- **Brief**: Report every row below that contains the string "Given", copying each such row in full.

____ Extracted data

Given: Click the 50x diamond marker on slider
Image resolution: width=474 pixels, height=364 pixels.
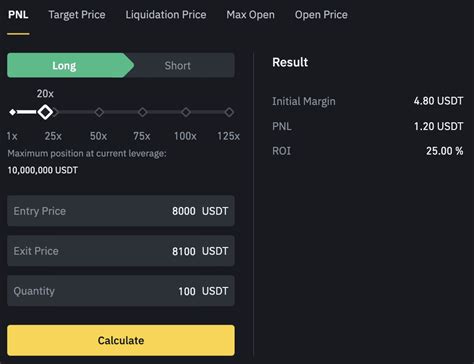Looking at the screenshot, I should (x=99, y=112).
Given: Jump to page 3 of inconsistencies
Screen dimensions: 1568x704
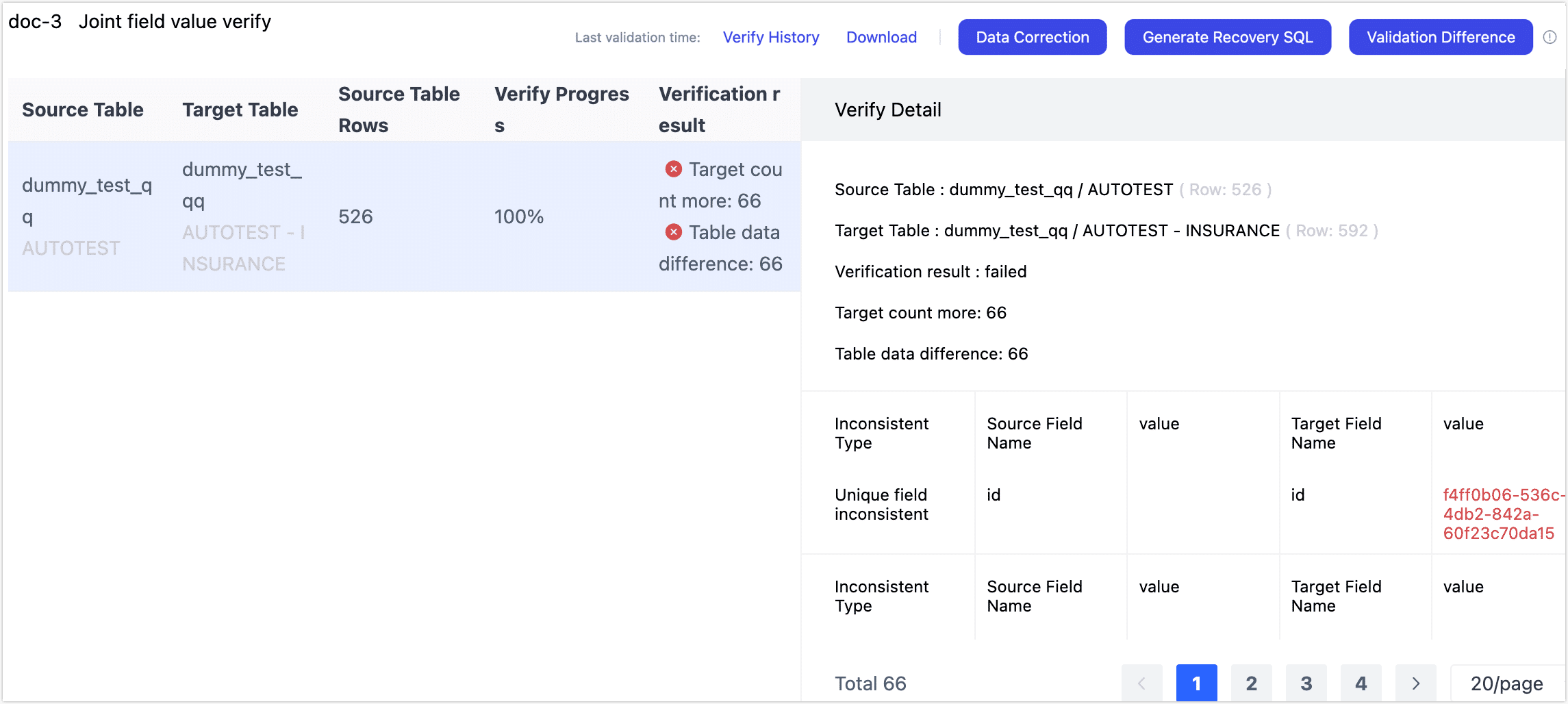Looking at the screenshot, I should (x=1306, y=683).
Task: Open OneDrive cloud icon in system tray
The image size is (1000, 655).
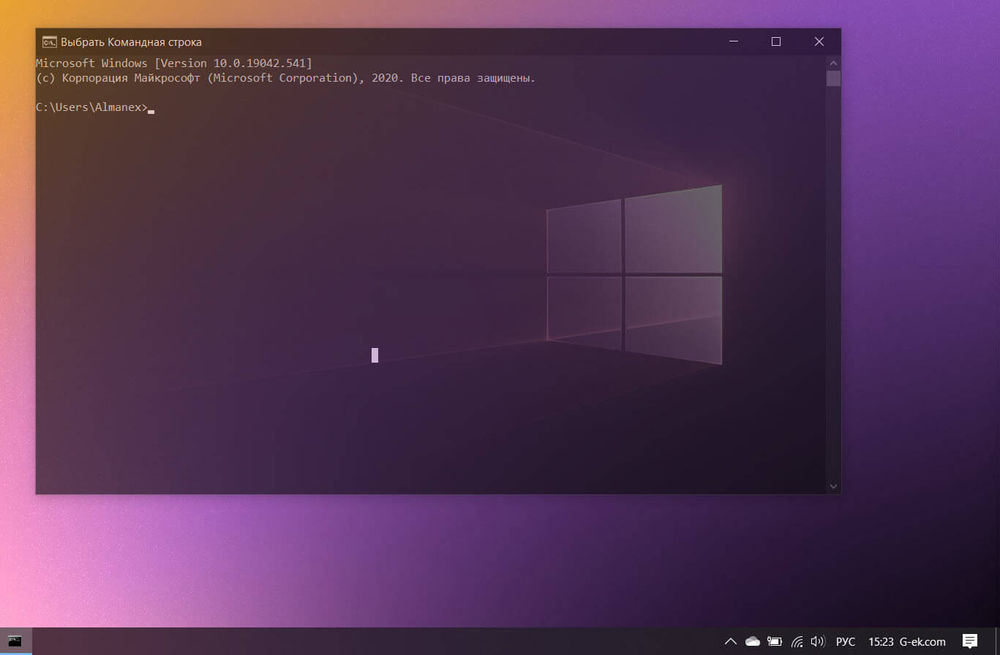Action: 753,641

________

- **Exercise output**:
Given: Click the 50x diamond marker on slider
Given: Jump to page 3 of inconsistencies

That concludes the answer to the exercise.